Belgium has become the first eurozone member, not subject to a bailout programme, to formally fall into recession, according to data for the second half of last year released by the country's central bank.

The data published on Wednesday has shown that in the fourth quarter of last year, the nation's GDP dropped by 0.2 percent following a quarterly contraction of 0.1 percent in the July-September period.

The onset of a slump in the Belgian economy could be indicative of the recession, which this year threatens to sweep the entire euro area. Belgium, eurozone's sixth largest economy, is often cited as a forerunner of things to be expected in Europe. Germany, France, Italy and the Netherlands are also due to release their GDP estimates.

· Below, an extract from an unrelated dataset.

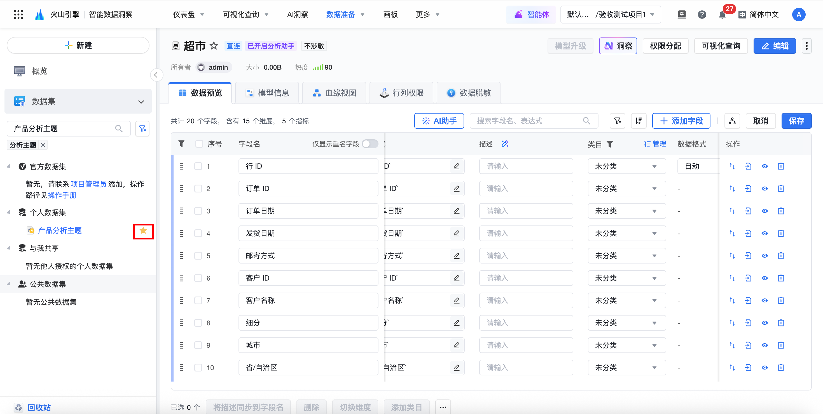Click the sort fields icon button
Image resolution: width=823 pixels, height=414 pixels.
(638, 121)
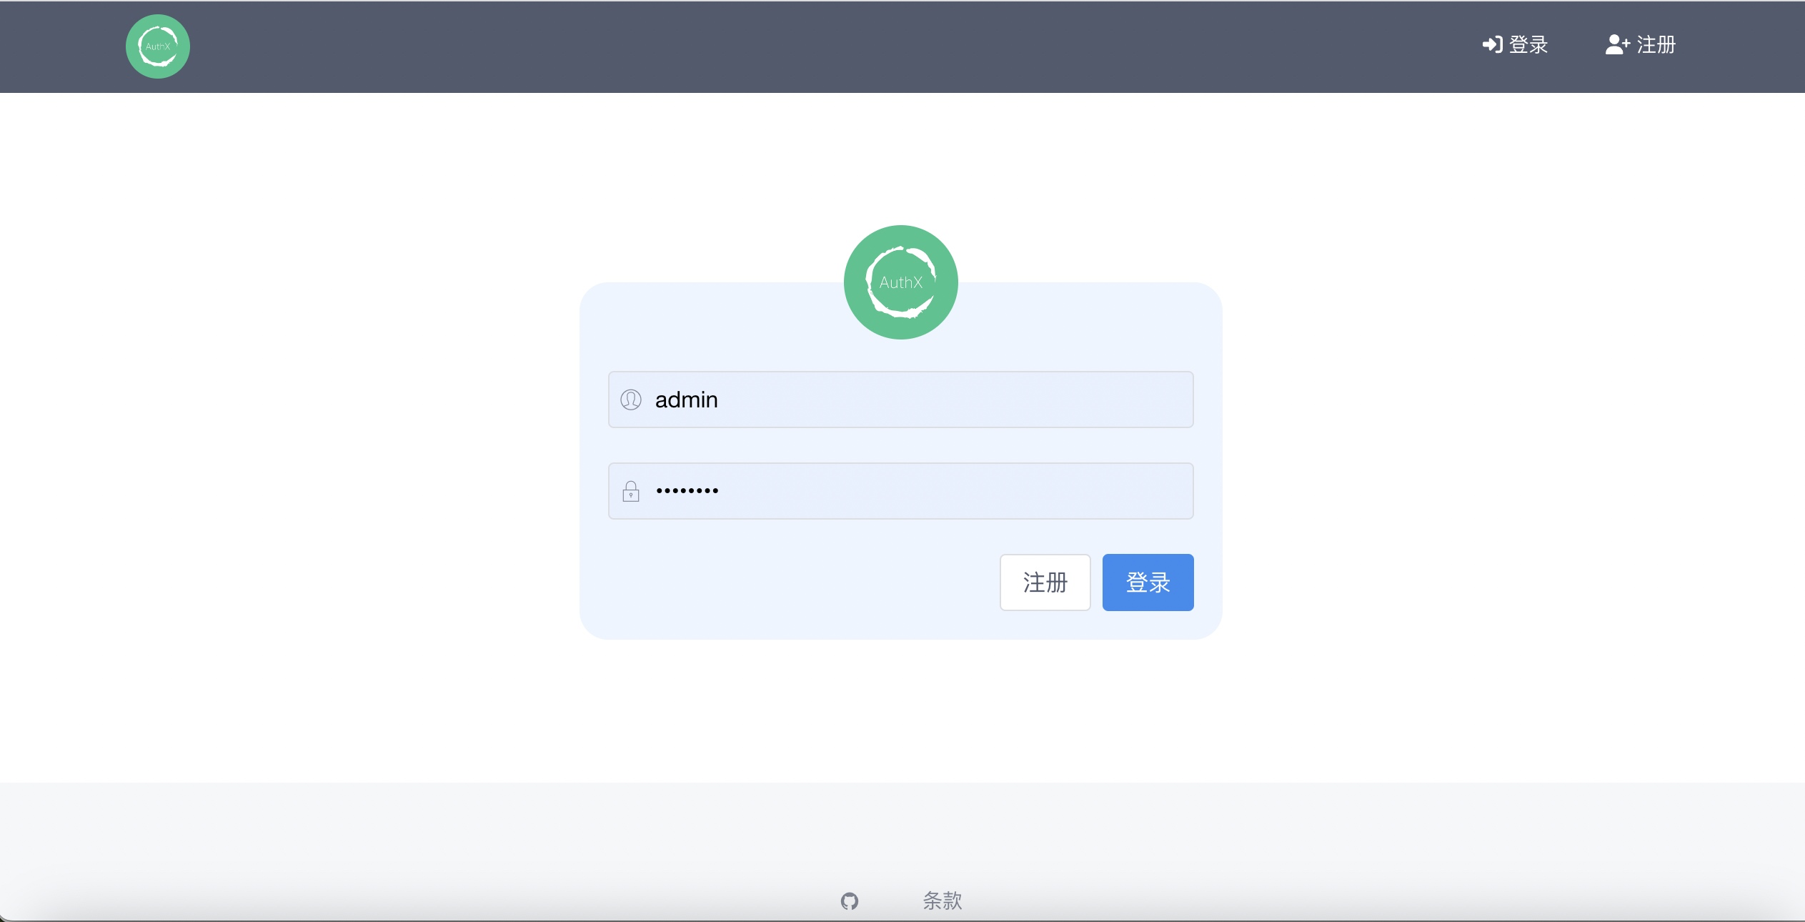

Europe is already battling a serious debt crisis. With the euro becoming extremely unsustainable in its current form, it is certain that the eurozone is almost horrified at the possiblity of an unpleasant end to the single currency. It could result in the collapse of banking systems, drying up of credit and eventually a freefall of world trade.

If Italy defaults on its debt, the immediate consequence would be that exports to Europe will be slowed down, putting banks in a situation where they will have to take losses on their European loans and debt insurance.

The possibility of severe measures taken to save the euro can be expected in the coming weeks. One thing is for sure that these will be seriously monitored by the world as it cannot afford to be forced into another recession in the near future.